Jenner knew the common belief that dairy maids almost never got smallpox and hypothesized that the related disease cowpox might protect a person. Having found a dairymaid with active cowpox, he inoculated an 8-year-old boy, who got mildly sick nine days after inoculation. Two months later, an inoculation of smallpox into the boy produced no disease. Inoculation of cowpox proved to be effective. The Latin name for cow is “vacca,” so Jenner named his process “vaccination,” and by 1800, vaccination, which was much safer than variolation, had spread to many European countries, and to the United States, where President Thomas Jefferson set up a national vaccination program.
Learning from informational shows about vaccines is great. I’m not so sure about the medical accuracy of General Hospital.

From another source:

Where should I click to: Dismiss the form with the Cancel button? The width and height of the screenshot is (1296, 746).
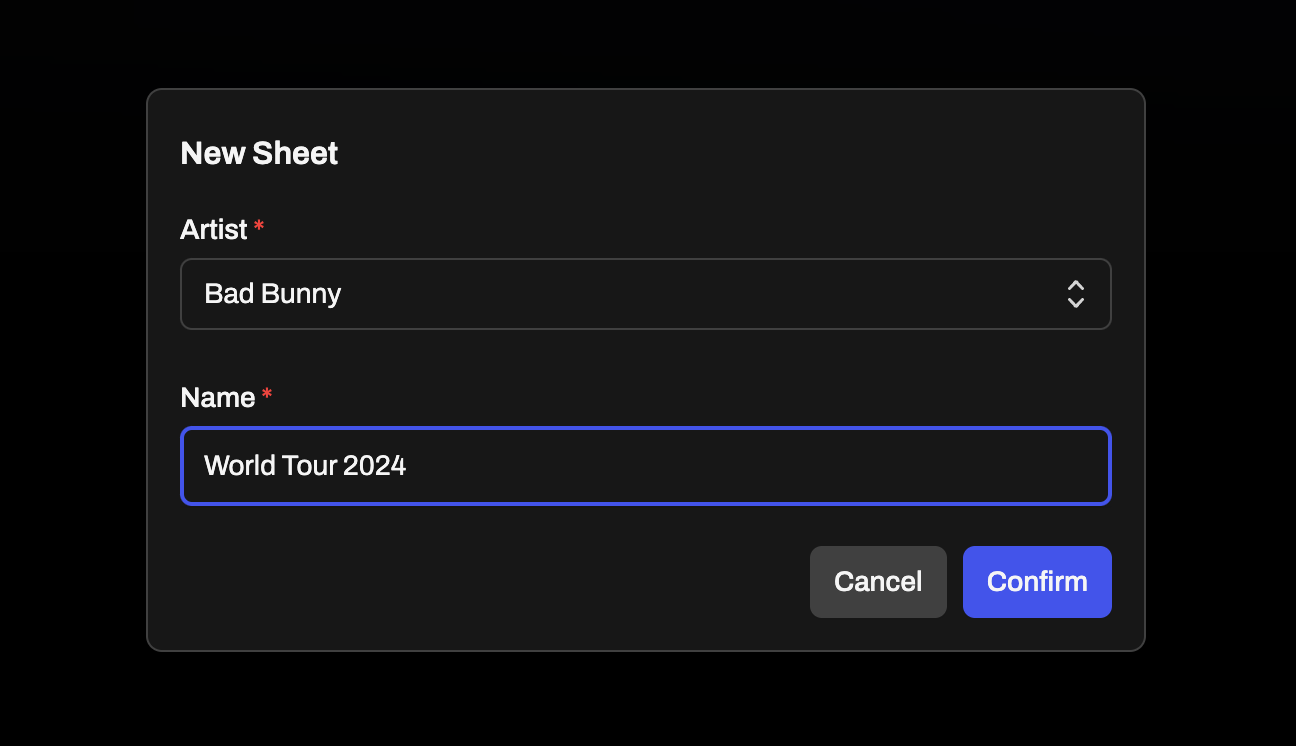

Dear Dr. Roach: I’ve had morning stiffness and a clicking sensation in my ring finger for about six weeks, which was diagnosed during my annual physical today as trigger finger. The ring finger is not painful, there is no nodule in the palm, and it doesn’t lock up. I’ve read about three treatments: steroid injection, percutaneous release with a needle and surgery. My symptoms are so slight that I feel silly going to a hand surgeon now. I’m a healthy 74-year-old woman, not diabetic. Will this inevitably get worse, and if yes, will an injection now, in the early onset stage, help to avoid surgery down the road?
It will not necessarily get worse, and surgery is by no means always required. Wearing a splint for three to six weeks may be all that’s needed to solve the problem, but an injection can be given if the locking persists. Anti-inflammatory medications can help if pain develops. Occasionally, the injection needs to be repeated, but only rarely have I sent a patient for surgery.